<http://www.bccancer.bc.ca/HPI/CancerManagementGuidelines/Gastrointestinal/05.Col
on/5Diagnosis.htm>
1) Clinico-pathologic Considerations
The diagnosis of colorectal cancer is based upon biopsy usually achieved
at sigmoidoscopy or colonoscopy. It is particularly important that the
clinician define the level at which the cancer is found, as this may
have important bearing on subsequent surgical and adjuvant therapy. Any
patient with a diagnosis of colorectal cancer should have a complete
evaluation of the entire colon, preoperatively where possible, because
of the increased risk of finding additional polyps or cancers.
2) Diagnostic Pathology
The vast majority of colorectal malignancies are adenocarcinomas.
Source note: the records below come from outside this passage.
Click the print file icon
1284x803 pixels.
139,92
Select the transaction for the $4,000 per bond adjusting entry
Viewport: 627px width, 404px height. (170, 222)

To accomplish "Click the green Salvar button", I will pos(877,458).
Rarer
entities (carcinoid, etc) are dealt with in other sections of this
manual. On occasion, therapy may be influenced by knowledge of the
degree of differentiation present. The presence or absence of lymphatic
and vascular invasion in the region of the tumour is increasingly
thought to be of importance and may also ultimately contribute to the
determination of the need for adjuvant therapy.
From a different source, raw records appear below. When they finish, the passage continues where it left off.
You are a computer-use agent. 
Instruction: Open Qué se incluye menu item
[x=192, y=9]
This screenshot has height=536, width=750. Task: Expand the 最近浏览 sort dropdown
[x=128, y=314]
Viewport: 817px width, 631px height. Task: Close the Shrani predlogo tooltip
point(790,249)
The histologic report will consist of examination of the fixed specimen
and should include reporting of the cell type and degree of
differentiation, the maximal depth of penetration of the bowel wall ,
the proximal and distal margins, the circumferential margins,
involvement of lymphatics and blood vessels at the proximal, distal, and
apical mesenteric margins, and examination and reporting on lymph nodes
(preferably at least 6-12).
Non-lymph node deposits within the pericolic fat have the same
prognostic significance as involved lymph nodes and these deposits are
recorded as node deposits in the staging of the primary cancer. Patients
in whose specimens no lymph nodes are identified have a higher
recurrence risk than those with no involved nodes, probably by virtue of
understaging.
Jamo - 17 Apr 2004 22:24 GMT
<http://www.bccancer.bc.ca/HPI/CancerManagementGuidelines/Gastrointestinal/0
5.Colon/5Diagnosis.htm>
> 1) Clinico-pathologic Considerations
>
[quoted text clipped - 30 lines]
> recurrence risk than those with no involved nodes, probably by virtue of
> understaging.
J,
I want to thank you for this.
I've kept on at Google trying to understand exactly what is going on, but I
think I'm getting overwhelmed and confused by the number (and varieties) of
results that come back. I'm grateful for these posts that clarify matters.